> Supplied passage:
================================

"Between desktops, laptops, tablets and smartphones, the number of devices that a single person handles is getting larger. Each one will store certain documents, which may cause the user to not know what’s where. To solve this problem, Séverin Marcombes has developed Lima, a shared and automatic storage system that does not require a service in the cloud.
This small device connects to the user’s router and to a high capacity hard drive. The devices that will be sharing files also need to be configured so that Lima can control their storage. After this, Lima is ready to move documents from each device to the hard drive, to which all will have access, regardless of their storage capacity.
""The biggest difference between Lima and Cloud services is the user experience,"" explains Marcombes. There is no need to create a specific folder to save the files you want to have available, or move documents one by one and wait for the devices synchronize. The engineer continues ""If we want to see a movie on an iPad we don´t need to go to the computer, transfer the file to the shared folder and wait for it to upload on the Cloud. It is immediately accessible.”
It has other advantages; for instance, the limit of shared storage space is related only to the capacity of the hard disk that and not to the capacity of each device. It will be user preferences that determine how much space the system has. On the other hand, the user is the only person who can access the files and no personal data is transferred to external servers like Dropbox. Marcombes says that ""many users are reluctant to put all their content in the Cloud because they feel that a hard drive provides a greater sense of security.""

================================

> Required task 1: Condense the paragraph in the Lima storage article that begins "This small device connects" into a shorter version that keeps its main facts.
> Required task 2: Please repeat the portion of the Lima storage article that opens with the words containing "This small device" and closes with "their storage capacity.".
> Required task 3: Write the next part of the article on the Lima storage device, picking up after its final sentence.

================================

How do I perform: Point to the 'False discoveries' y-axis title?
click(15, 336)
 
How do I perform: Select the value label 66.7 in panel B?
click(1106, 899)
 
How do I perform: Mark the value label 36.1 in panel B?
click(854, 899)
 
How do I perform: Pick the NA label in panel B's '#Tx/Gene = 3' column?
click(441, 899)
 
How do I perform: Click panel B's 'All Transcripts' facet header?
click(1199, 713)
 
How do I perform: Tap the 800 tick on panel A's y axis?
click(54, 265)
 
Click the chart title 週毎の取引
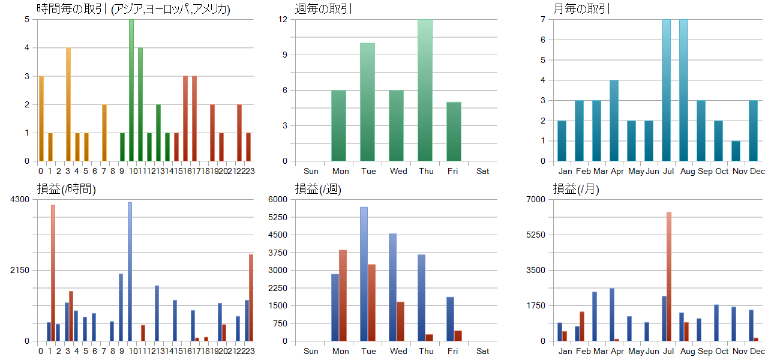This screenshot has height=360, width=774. (x=323, y=9)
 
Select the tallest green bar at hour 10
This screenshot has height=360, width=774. (x=131, y=90)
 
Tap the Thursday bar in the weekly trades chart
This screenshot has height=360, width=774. (x=425, y=90)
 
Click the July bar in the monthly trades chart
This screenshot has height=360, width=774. (x=666, y=90)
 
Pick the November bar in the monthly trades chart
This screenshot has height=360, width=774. (x=736, y=151)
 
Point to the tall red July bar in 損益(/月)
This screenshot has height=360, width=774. (x=668, y=276)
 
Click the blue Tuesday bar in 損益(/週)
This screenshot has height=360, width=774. (x=364, y=274)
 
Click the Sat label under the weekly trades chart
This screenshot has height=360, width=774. (x=483, y=171)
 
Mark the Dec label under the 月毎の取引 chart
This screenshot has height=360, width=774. (x=757, y=171)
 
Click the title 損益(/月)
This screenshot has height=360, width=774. (x=575, y=189)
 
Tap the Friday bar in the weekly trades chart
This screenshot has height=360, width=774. (x=454, y=131)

================================

> Task response 1: Lima plugs into the user's router and a high-capacity hard drive. Once the file-sharing devices are configured to let Lima control their storage, it moves documents from each device onto that drive, which every device can reach regardless of its own storage capacity.

> Task response 2:
This small device connects to the user’s router and to a high capacity hard drive. The devices that will be sharing files also need to be configured so that Lima can control their storage. After this, Lima is ready to move documents from each device to the hard drive, to which all will have access, regardless of their storage capacity.

> Task response 3:
Stored documents are available in any of the user’s devices, provided they are online, even if the network they’re using is not the one offered by the router. In addition, the system designed by Marcombes allows users to choose what to keep permanently in each device, so that files are available even when there is no connection.
Lima was born from Marcombes’ interest to improve the user experience of computer products. This interest was generated throughout his entrepreneurial career that began in adolescence, first as professor of Computer Science for senior citizens, and later as part of a project that helped quadriplegic people to control electronic devices and home automation with a remote operated with their tongue.
Before creating Lima, Marcombes developed Overbox, a database that centralizes all of a person’s music. The system allows playback on the stereo and choosing which song to listen through the Bluetooth mobile phone connection. His next project, ForgetBox, would be Lima’s seed in 2011; the first prototype was developed in 2012 and in 2013 it raised nearly one million Euros in a Kickstarter campaign. The company now has 20 employees and is delivering the first devices to donors. The final product will be on sale in September.
For Franck Le Ouay, judge at the MIT Technology Review Innovators Under 35 awards France and co-founder of Criteo, Lima ""solves one of the main problems of having multiple devices in a very innovative way, with a complex design system and without having to rely on the Cloud. """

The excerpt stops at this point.